Na remota década de 60, todos os dias, no final da tarde, uma cambada de moleques entanguidos plantava-se à porta da casa de dona Purcina, no bairro Aldeia, à espera da ração de bola. Éramos quase todos do mesmo tope e todos da mesma cor: marrom-descaso. Integravam a cabroeira: Cleto, Valdemar, Paredão, Tonico, Berto, Zé do Jaburu, Orlando da Bela, Nivaldo, Walter do Candinho, Pedro e Solimar. Eventualmente, apareciam no terreiro: Marcelo Castro e Antônio Macedo, os dois únicos bem-nascidos do bando. Os outros éramos xerém. À época, bola era produto raro e caro. Muitas vezes, disputamos rachas animadíssimos com prosaicas bexigas de boi ou bolinhas de meia. No dia em que comprei minha primeira bola de borracha, uma autêntica “casco-de-peba”, não consegui me concentrar na aula: meu pensamente não se desgrudava dela. Parafraseando Bandeira, aquela bolinha foi minha primeira amante. E como o porquinho-da-índia do Poeta, ela não fazia o menor caso dos meus acenos e carinhos: preferia os chutes certeiros de Paredão e Solimar, o que me deixava roído de ciúmes...

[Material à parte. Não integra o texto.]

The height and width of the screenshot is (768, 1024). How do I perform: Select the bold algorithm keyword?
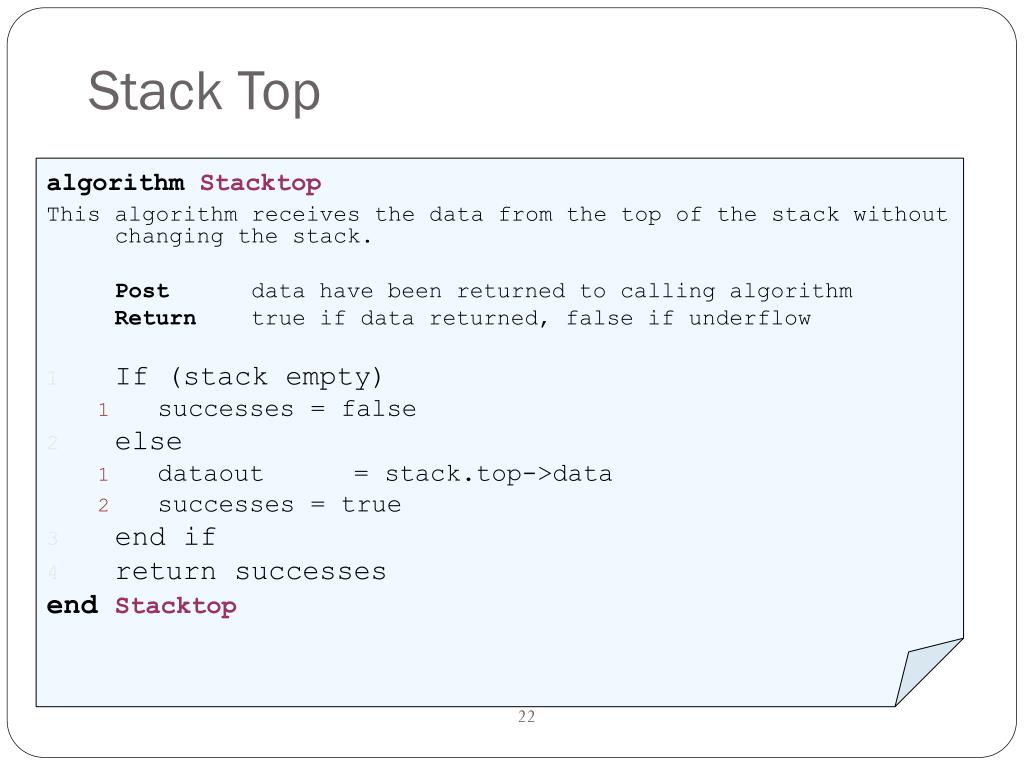point(116,183)
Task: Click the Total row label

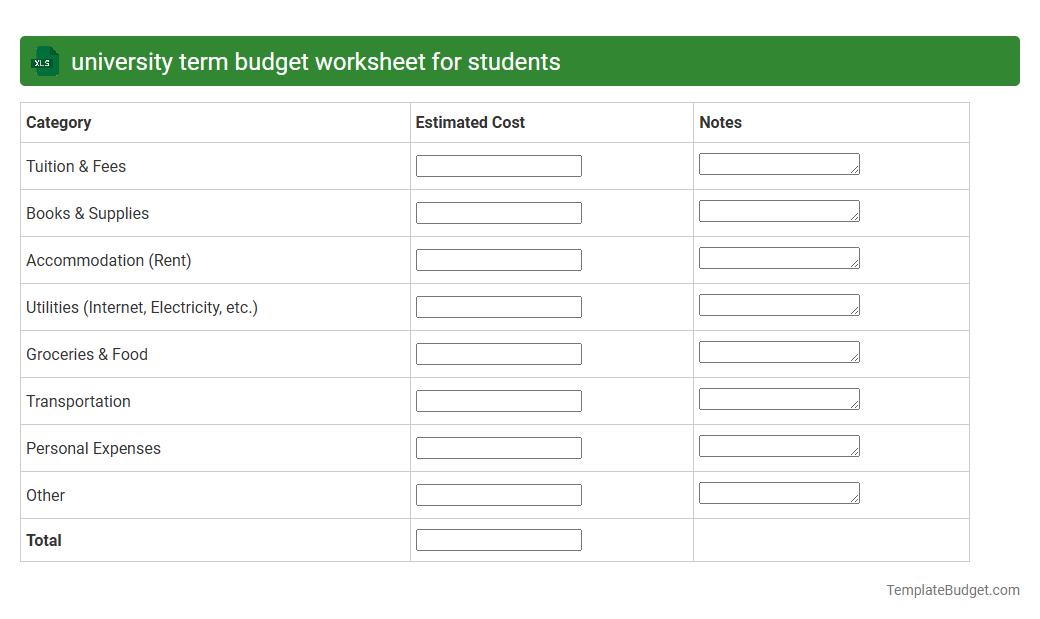Action: coord(44,540)
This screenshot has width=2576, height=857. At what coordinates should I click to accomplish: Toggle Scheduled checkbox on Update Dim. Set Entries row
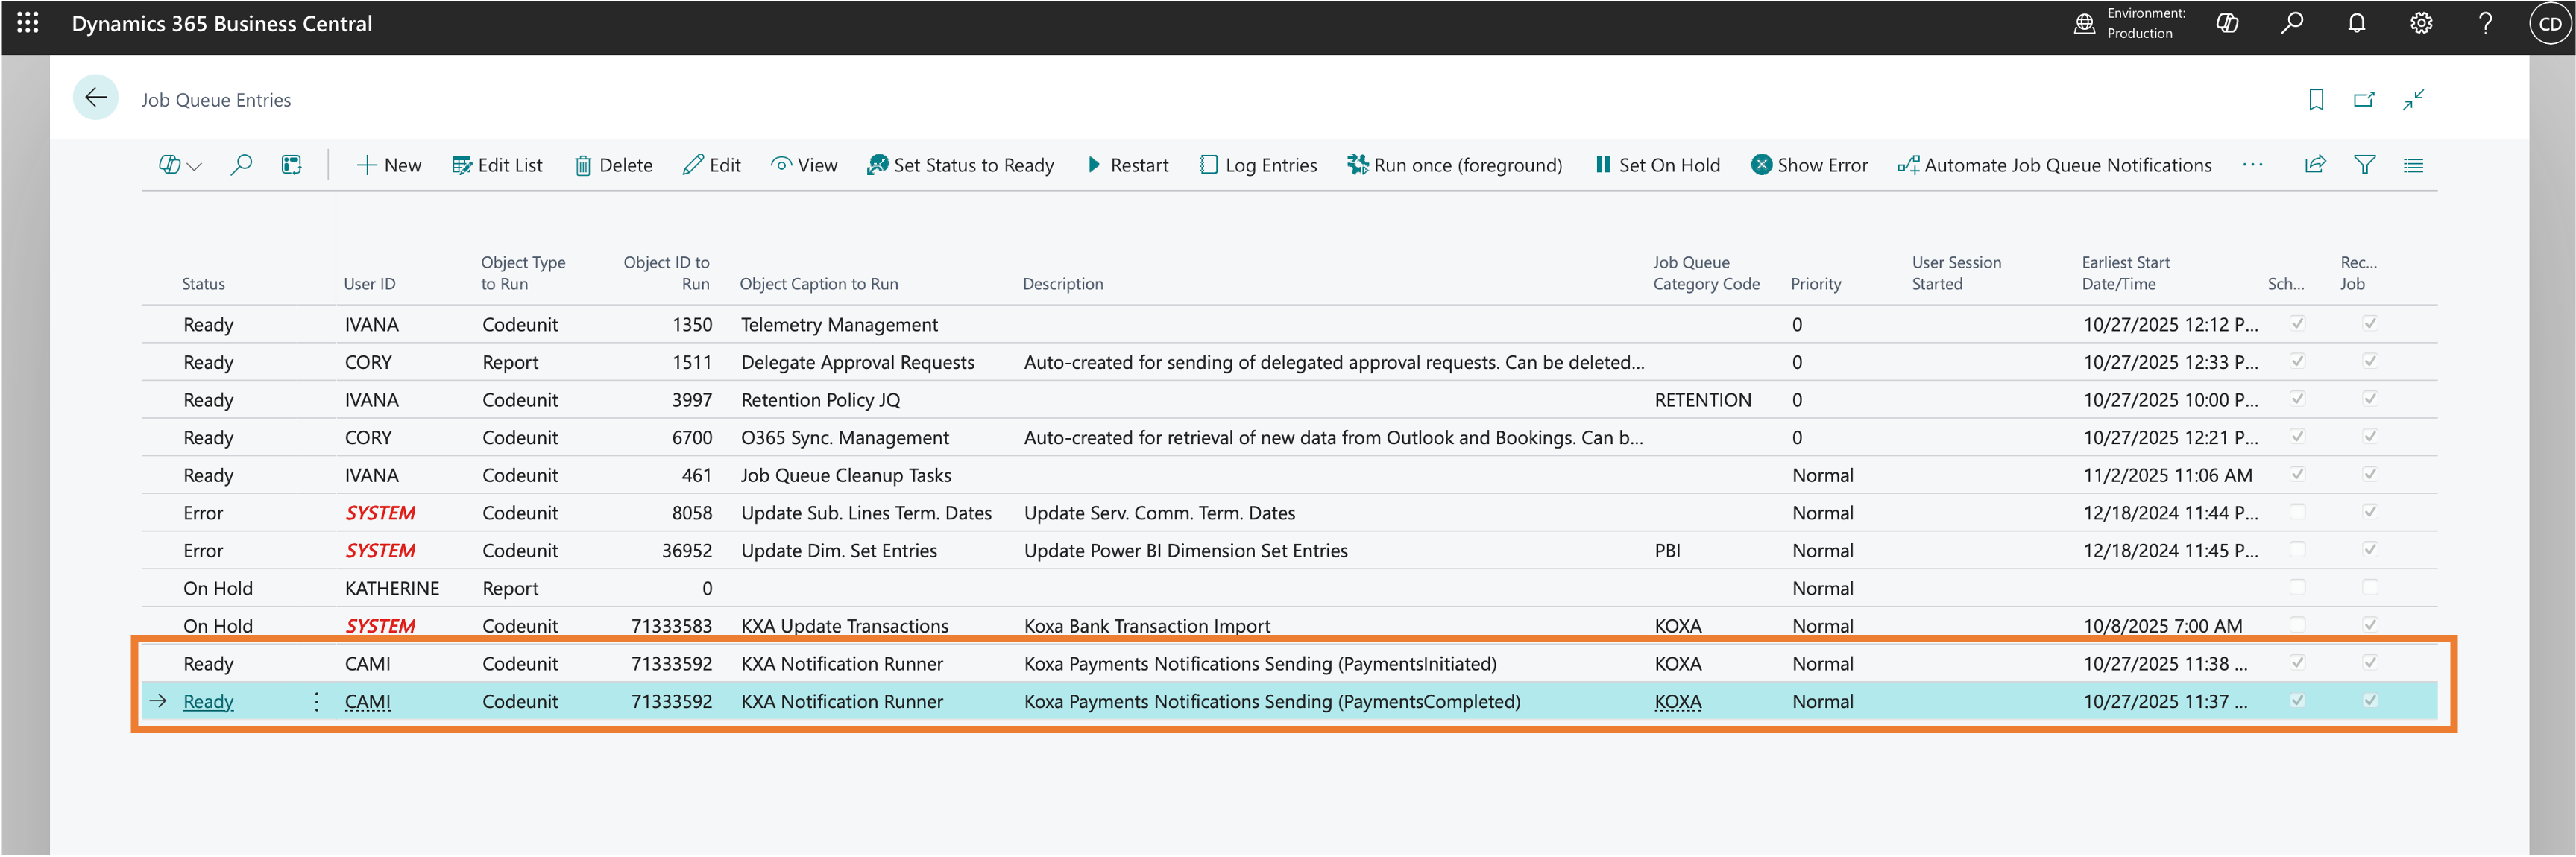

Perdidos naquela aldeia remota, onde o rádio era um luxo só permitido a dois ou três ricaços, tínhamos uma verdadeira veneração pelo único time que conhecíamos: o do Pelé. Qualquer um de nós sabia de cor e salteado a escalação daquela máquina de destroçar adversários: Gilmar, Mauro, Dalmo, Lima, Zito, Melgálvio, Calvet, Dorval, Coutinho, Pelé e Pepe. À época, o time da Vila não tinha o menor pejo em pegar quatro gols numa partida; Pelé, Coutinho e Pepe, faziam cinco ou seis, dependendo do humor de cada um. Houve um dia, porém (14 de novembro de 63), em que o Milan cruzou o caminho do Santos para tirar-lhe o título de bi-campeão Interclubes. Para desbancar a equipe da Vila, o time italiano contava com a cumplicidade e a competência de dois brasileiros: Mazola e Amarildo, também conhecido como “o possesso”. Para os mais jovens, um lembrete: Amarildo fora o substituto de Pelé na copa de 62 da qual saiu consagrado. Era um centroavante rompedor e perigoso. Não bastasse isso, o Santos, naquele dia, não podia contar com Pelé, Zito e Calvet. 130 mil torcedores, no Maracanã, assistiram, consternados, a um primeiro tempo em que o Santos levou dois gols e não fez nenhum. Nos mais antigos, bateu a síndrome de macaranaço, medo de que se repetisse ali o que ocorrera em 1950, quando perdemos a copa do mundo para o Uruguai. Ledo engano. Se os italianos tinham um “possesso”, o Santos tinha um “alucinado”, Almir Pernambuquinho que, literalmente, comandou a reação e a virada sensacional. Vencemos por 4X2. Um dia para não ser esquecido.
Por que me lembrei disso agora? É escusado explicar. Com a mesma angústia vivida há 47 anos, vi o time dos “Meninos da Vila”, com três jogadores a menos, segurar a fúria do Santo André, na tarde do dia 2 de maio. Neymar, Robinho e Ganso fizeram a diferença. Finda a peleja, só me faltou a companhia dos moleques da minha aldeia, notadamente do Paredão, para que a alegria fosse completa. Um dia para ser lembrado, mesmo por um flamenguista juramentado como eu.